6th Sunday of Easter Yr B "If you love me you will keep my commandments”

All of us continually make prayers of petition. We ask for what we need: exams, relationships, money worries, work, whatever it is; we ask God for help and expect to be answered and rightly so, since God has told us that we should ask him for what we need. Jesus even says it in this Gospel reading: “…the Father will give you anything you ask him in my name.” But if you go back a few lines he says something else. The Lord says, “If you keep my commandments you will remain in my love… and then the Father will give you anything you ask him in my name.” God asks us to keep his commandments first, because that’s how it is in any relationship. You ask someone you love for something and you know that they will do their best to give it to you, or do it for you, because of your love for each other, but the love for each other is there first. You don’t ask favors from complete strangers, at least not often. You ask people you love.

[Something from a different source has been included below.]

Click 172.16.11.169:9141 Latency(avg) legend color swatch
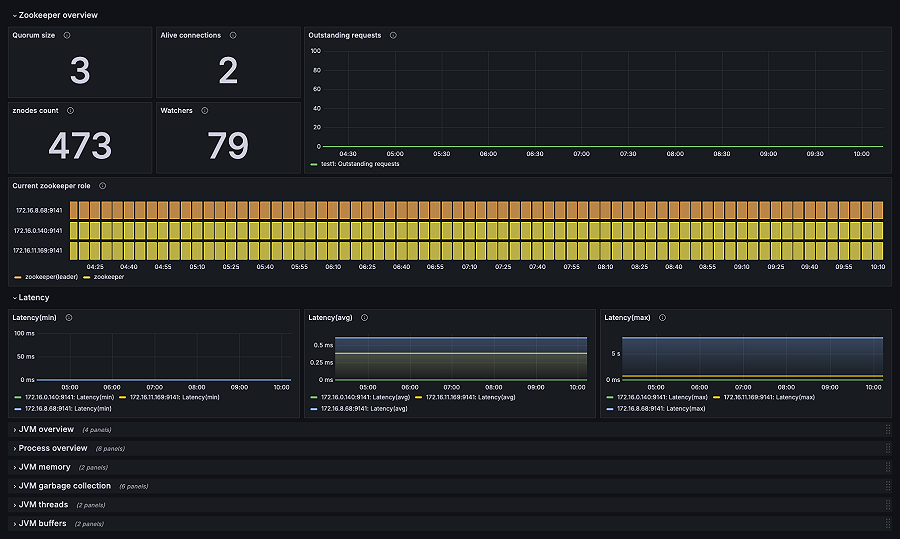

Love brings with it obedience and faithfulness. A couple who love each other try to obey each other and try to be faithful to each other and then their love grows and as the love grows they know they can rely on each other for what they need. Our love for God is the same. The more we come to know God, the more we know that we can rely on him for what we need, because it is based on a loving relationship, with a real person, the person of Jesus. Our faith is not just about believe in a ‘thing’, or an idea, but in a person, the person of Jesus. We cannot expect God to answer our prayers if we are not willing to do as God asks. What kind of a relationship would that be? It would be just one person using the other. If our relationship with someone we love was only about asking for what we need, what kind of a relationship would that be? It wouldn’t be a relationship at all, rather, the abuse of another person.

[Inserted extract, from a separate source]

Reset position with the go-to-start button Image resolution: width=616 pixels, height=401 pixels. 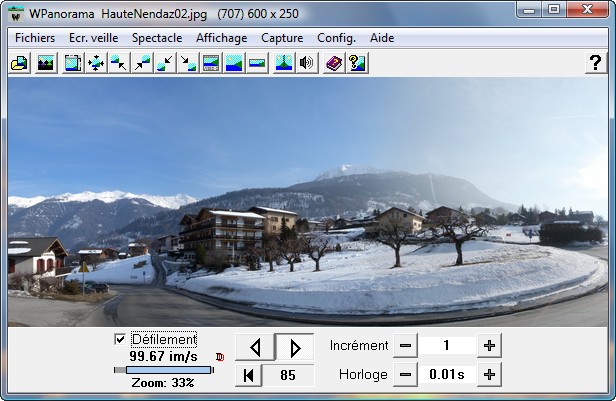coord(249,375)
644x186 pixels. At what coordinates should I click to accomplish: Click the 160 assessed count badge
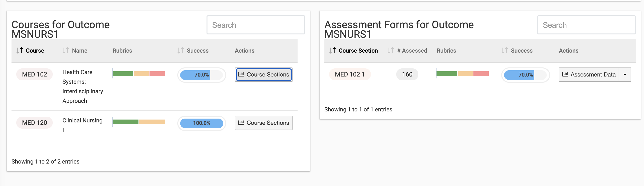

Jesus says, “If you love me you will keep my commandments.” In other words, this is how we show God that we love him, by trying to be obedient to him. What are his commandments? Love God, respect his name, keep Sunday holy, honor you parents, don’t kill, steal, don’t commit adultery or lie. If we aren’t prepared to try to keep these commandments of God, can we still expect him to give us what we ask? Would you expect your husband or wife, or someone you love, to do things for you, if you refused to do what they asked you?  Of course not.

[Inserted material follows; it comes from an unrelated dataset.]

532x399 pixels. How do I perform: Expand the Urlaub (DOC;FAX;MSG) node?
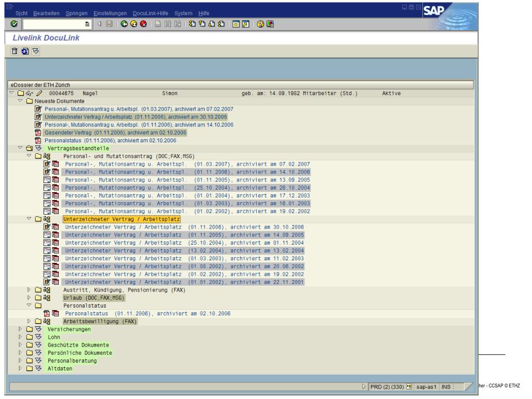tap(29, 298)
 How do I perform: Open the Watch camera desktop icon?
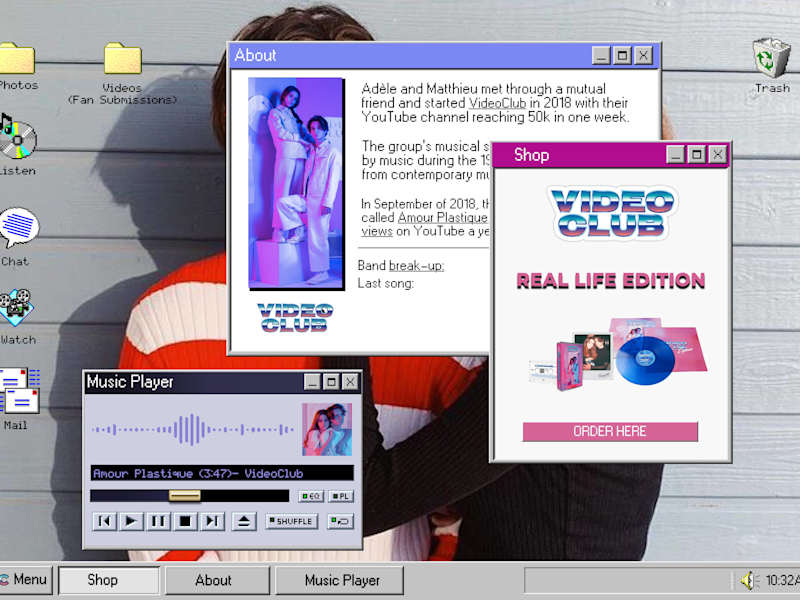click(x=16, y=308)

The important thing to remember is this: God loves us first and that is where we get the strength to do as he asks us. ‘You did not choose me. I chose you.’ What we have to do, is be open in our hearts. You may find yourself saying “It’s very hard to keep the commandments. It’s very hard to try and love your neighbor as yourself. It’s very hard to keep Sunday as a holy day. It is not realistic.” You’re right, it is practically impossible to live as God asks, if you rely on your own strength, but we are not expected to. We rely on God’s strength for these things. It’s called grace and that’s what makes the difference. I could not live as a celibate man by my own strength. I rely on God’s help every day. I ask for God’s help, every day. We cannot say it’s too hard, because we have God’s strength to help us. But how do we get this help, this grace? We get it from prayer. There are 24 hours in a day, no one can say they can’t spare 20 minutes for God. If you do, it just means you have no interest, no love for God. We get it from fasting, making sacrifices. Lent isn’t the only time to fast. One day a week we can eat less, or don’t watch TV, or give up something you like, until it hurts. We get this strength especially from the Eucharist. Receive Jesus often if you want to grow in the spirit. We get it from reading the Scriptures, where God speaks to us. We get it through spending time with Jesus in adoration of the Blessed Sacrament. We get it through confession, when we are healed of our sins. 

God constantly offers us this strength, but we have to open our hearts to him. Then you will find a strength that you didn’t know existed; strength to love God, strength to keep his commandments, strength to love other people. We turn to God first to receive from him, then we can live as he asks.